The basic idea behind Vondel's design is to follow some tips from the book Structured Computer Organization - Andrew S. Tanenbaum while implementing the ability to perform operations even if the main clock is in a non-edge level in order to reduce clock cycles.

The implementation of this design is provided by the uarch module.

Datapath structure

The way that a datapath is structured is not far from the usual three-bus design plus a IFU, the techniques involved a rather simple for now as you can see the diagram below:

Data path diagram

This implementation provides 24 registers in total: 5 memory registers, 3 system registers (to manage function calls and variables) and 16 general 16 general purpose registers (from R0 to R15). The register list is as following:

  • Memory
    • MAR (Memory Address Register): 20 bits
    • MDR (Memory Data Register): 32 bits
    • PC (Program Counter): 20 bits
    • MBR (Memory Buffer Reader): 8 bits
    • MBR2 (Memory Buffer Reader 2): 16 bits
  • System
    • SP (Stack Pointer): 20 bits
    • LV (Local Variables): 20 bits
    • CPP (Constant Pool Pointer): 20 bits
  • General Purpose
    • R0: 32 bits
    • ...
    • R15: 32 bits

Each cycle the datapath is driven by a Microinstruction provided by the Control Store. For more info see the next chapter.

Data parallelism

For achieve data parallel processing we will use two datapaths with one ALU each, but the clock trigger of one is the opposite of the other, that is, ALU1 is falling-edge triggered and ALU2 is rising-edge triggered. Furthermore, the clock signal received in ALU2 is a function of the clock signal of ALU1.

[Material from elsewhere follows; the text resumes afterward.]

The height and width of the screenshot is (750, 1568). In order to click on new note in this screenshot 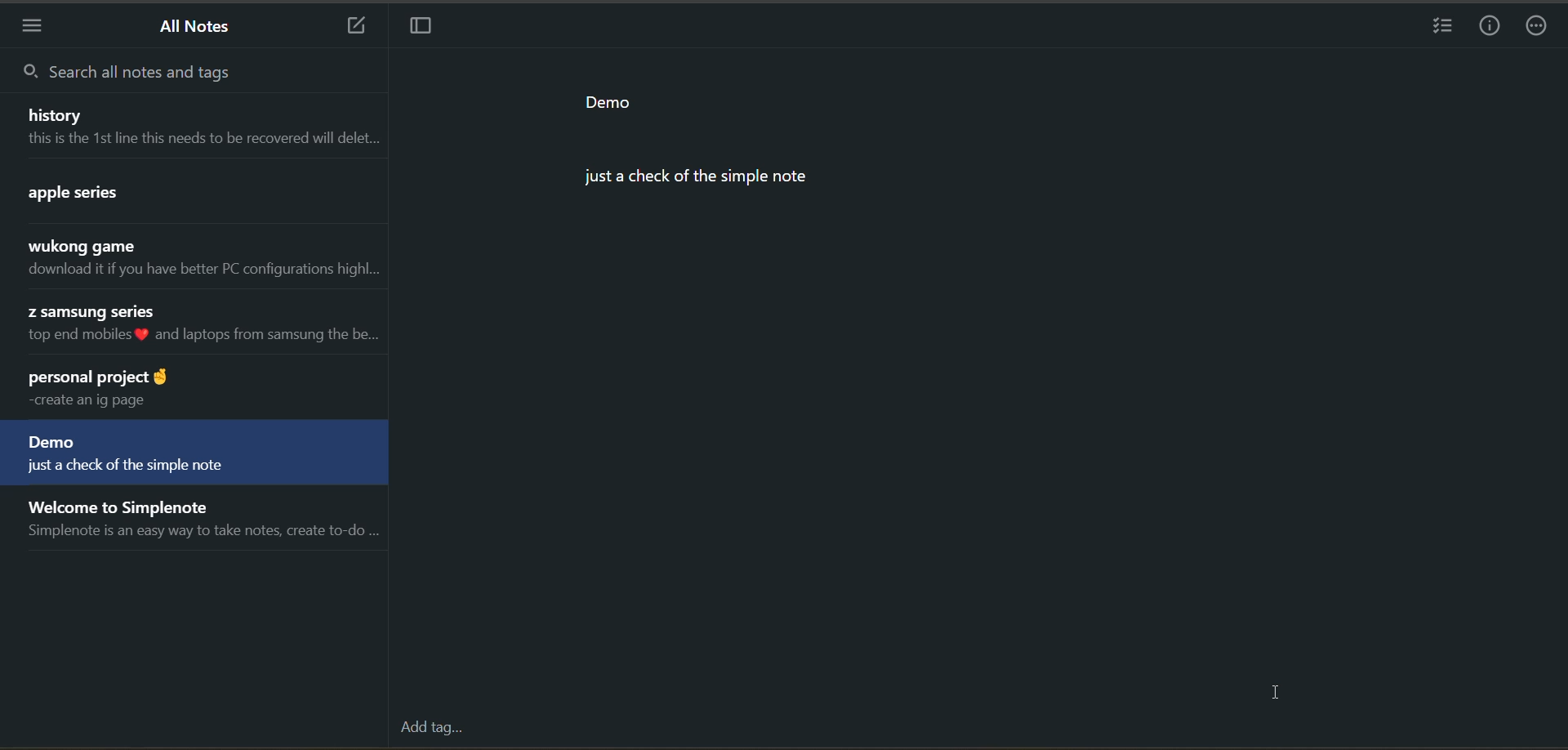, I will do `click(348, 25)`.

Let's say that ALU1 has a clock α1 and the delayed version of this signal is α1'. So the ALU2 must have a clock α2 = (α1 ∧ α1') plus a delay of δ1 as shown below:

Clock relation diagram

In other words, ALU1 will start its operation cycle on the falling-edge of α1 and end the operation on the rising-edge, while ALU2 will start its operation cycle on the rising-edge of α2 and end the operation on the falling-edge, taking advantage of the main clock (α1) even when it is at high level.

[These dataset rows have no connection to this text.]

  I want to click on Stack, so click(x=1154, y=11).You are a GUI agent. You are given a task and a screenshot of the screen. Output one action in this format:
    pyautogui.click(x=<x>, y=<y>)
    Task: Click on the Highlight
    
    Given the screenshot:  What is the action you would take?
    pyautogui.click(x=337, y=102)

The advantage of this method is that we can share the control store and all the registers without big cost in the Misconstruction size, external hardware components and additional logic steps that may cost some clock cycles. The way that the components are shared is shown below:

Shared components diagram

Those two datapaths will become a thread in a future design of this Microarchitecture that is planned to have two task parallel threads.